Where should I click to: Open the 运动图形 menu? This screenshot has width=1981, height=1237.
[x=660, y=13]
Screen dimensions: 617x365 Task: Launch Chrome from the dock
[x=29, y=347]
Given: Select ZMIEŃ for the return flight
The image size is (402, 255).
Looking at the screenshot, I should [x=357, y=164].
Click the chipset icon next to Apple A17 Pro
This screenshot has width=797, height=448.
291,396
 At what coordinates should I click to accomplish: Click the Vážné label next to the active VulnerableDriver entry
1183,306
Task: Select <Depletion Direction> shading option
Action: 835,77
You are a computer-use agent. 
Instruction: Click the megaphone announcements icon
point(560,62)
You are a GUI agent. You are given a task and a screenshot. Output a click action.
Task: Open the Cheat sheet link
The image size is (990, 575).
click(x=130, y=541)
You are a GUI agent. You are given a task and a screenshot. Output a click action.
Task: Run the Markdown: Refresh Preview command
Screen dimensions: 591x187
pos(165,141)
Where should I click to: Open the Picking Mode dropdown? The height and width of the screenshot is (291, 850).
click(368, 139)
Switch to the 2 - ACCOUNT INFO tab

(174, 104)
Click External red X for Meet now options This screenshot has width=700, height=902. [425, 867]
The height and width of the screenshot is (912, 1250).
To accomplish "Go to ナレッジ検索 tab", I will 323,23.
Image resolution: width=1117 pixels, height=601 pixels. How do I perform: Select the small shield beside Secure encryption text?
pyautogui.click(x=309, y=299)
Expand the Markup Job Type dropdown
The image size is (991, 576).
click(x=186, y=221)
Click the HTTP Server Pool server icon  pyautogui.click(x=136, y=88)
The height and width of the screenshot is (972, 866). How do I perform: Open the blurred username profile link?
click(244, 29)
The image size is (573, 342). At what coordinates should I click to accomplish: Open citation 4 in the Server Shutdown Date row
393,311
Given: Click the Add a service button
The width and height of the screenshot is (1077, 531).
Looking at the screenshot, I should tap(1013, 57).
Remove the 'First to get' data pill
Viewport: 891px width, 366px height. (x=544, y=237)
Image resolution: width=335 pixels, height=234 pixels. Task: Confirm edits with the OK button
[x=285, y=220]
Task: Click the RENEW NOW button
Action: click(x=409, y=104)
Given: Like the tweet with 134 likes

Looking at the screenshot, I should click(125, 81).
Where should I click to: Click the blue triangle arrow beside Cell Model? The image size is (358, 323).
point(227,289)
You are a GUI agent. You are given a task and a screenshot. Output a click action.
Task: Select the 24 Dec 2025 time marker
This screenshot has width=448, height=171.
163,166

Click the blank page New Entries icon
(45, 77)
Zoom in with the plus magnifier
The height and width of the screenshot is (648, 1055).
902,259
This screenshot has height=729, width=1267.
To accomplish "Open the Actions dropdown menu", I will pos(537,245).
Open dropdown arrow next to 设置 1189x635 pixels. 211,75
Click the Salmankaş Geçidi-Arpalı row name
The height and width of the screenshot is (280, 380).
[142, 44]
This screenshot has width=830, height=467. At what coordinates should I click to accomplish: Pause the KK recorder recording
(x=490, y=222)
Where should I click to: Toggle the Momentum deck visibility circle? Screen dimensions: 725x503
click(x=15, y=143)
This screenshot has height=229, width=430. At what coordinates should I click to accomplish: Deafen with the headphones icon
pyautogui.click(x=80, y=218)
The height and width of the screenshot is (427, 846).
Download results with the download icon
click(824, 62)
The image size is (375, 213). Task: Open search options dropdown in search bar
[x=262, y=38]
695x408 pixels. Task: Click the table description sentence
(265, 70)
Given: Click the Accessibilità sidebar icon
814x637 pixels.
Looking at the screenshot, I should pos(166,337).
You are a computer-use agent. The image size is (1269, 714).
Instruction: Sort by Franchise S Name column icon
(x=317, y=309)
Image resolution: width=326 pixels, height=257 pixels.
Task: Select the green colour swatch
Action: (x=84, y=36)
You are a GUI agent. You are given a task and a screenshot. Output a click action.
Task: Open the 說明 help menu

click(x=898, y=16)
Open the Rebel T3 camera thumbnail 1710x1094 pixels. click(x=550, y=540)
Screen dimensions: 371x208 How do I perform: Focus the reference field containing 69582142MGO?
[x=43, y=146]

Task goal
Copy the material above word for word, starting at its first line and ending with the line that contains "[x=29, y=347]".

Answer
Where should I click to: Open the 运动图形 menu? This screenshot has width=1981, height=1237.
[x=660, y=13]
Screen dimensions: 617x365 Task: Launch Chrome from the dock
[x=29, y=347]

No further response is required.